Dobler, C., Hagemann, S., Wilby, R., & Stätter, J. (2012). Quantifying different sources of uncertainty in hydrological projections in an Alpine watershed. Hydrology and Earth System Sciences, 16, 4343-4360. doi:10.5194/hess-16-4343-2012.


Zitierlink: https://hdl.handle.net/11858/00-001M-0000-0010-762B-F
Zusammenfassung
Many studies have investigated potential climate change impacts on regional hydrology; less attention has been given to the components of uncertainty that affect these scenarios. This study quantifies uncertainties resulting from (i) General Circulation Models (GCMs), (ii) Regional Climate Models (RCMs), (iii) bias-correction of RCMs, and (iv) hydrological model parameterization using a multi-model framework. This consists of three GCMs, three RCMs, three bias-correction techniques, and sets of hydrological model parameters. The study is performed for the Lech watershed (∼ 1000 km2), located in the Northern Limestone Alps, Austria. Bias-corrected climate data are used to drive the hydrological model HQsim to simulate runoff under present (1971-2000) and future (2070-2099) climate conditions. Hydrological model parameter uncertainty is assessed by Monte Carlo sampling. The model chain is found to perform well under present climate conditions.
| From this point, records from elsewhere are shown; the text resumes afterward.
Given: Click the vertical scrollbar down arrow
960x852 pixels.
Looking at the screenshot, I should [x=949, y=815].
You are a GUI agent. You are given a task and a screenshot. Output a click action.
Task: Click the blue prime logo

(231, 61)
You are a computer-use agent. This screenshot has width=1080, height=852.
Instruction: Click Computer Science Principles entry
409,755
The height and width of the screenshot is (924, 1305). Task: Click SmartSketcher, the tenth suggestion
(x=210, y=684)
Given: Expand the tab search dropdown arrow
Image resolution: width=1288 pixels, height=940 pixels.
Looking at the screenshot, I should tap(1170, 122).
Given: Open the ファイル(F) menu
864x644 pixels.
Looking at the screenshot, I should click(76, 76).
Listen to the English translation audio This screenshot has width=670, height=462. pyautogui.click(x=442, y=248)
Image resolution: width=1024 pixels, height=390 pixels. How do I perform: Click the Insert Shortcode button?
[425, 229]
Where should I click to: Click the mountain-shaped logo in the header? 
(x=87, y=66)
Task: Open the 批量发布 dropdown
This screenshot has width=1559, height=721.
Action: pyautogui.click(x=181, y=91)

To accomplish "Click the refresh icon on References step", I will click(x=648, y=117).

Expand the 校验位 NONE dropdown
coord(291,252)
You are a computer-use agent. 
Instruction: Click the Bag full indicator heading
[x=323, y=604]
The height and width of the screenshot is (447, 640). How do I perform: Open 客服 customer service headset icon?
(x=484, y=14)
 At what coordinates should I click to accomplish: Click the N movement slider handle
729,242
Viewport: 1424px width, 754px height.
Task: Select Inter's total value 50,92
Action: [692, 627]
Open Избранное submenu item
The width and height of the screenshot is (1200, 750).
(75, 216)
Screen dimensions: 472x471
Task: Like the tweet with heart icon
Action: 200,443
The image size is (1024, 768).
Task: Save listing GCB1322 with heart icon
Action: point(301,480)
However, hydrological projections are associated with high uncertainty, mainly due to the choice of GCM and RCM. Uncertainty due to bias-correction is found to have greatest influence on projections of extreme river flows, and the choice of method(s) is an important consideration in snowmelt systems. Overall, hydrological model parameterization is least important. The study also demonstrates how an improved understanding of the physical processes governing future river flows can help focus attention on the scientifically tractable elements of the uncertainty. © 2012 Author(s).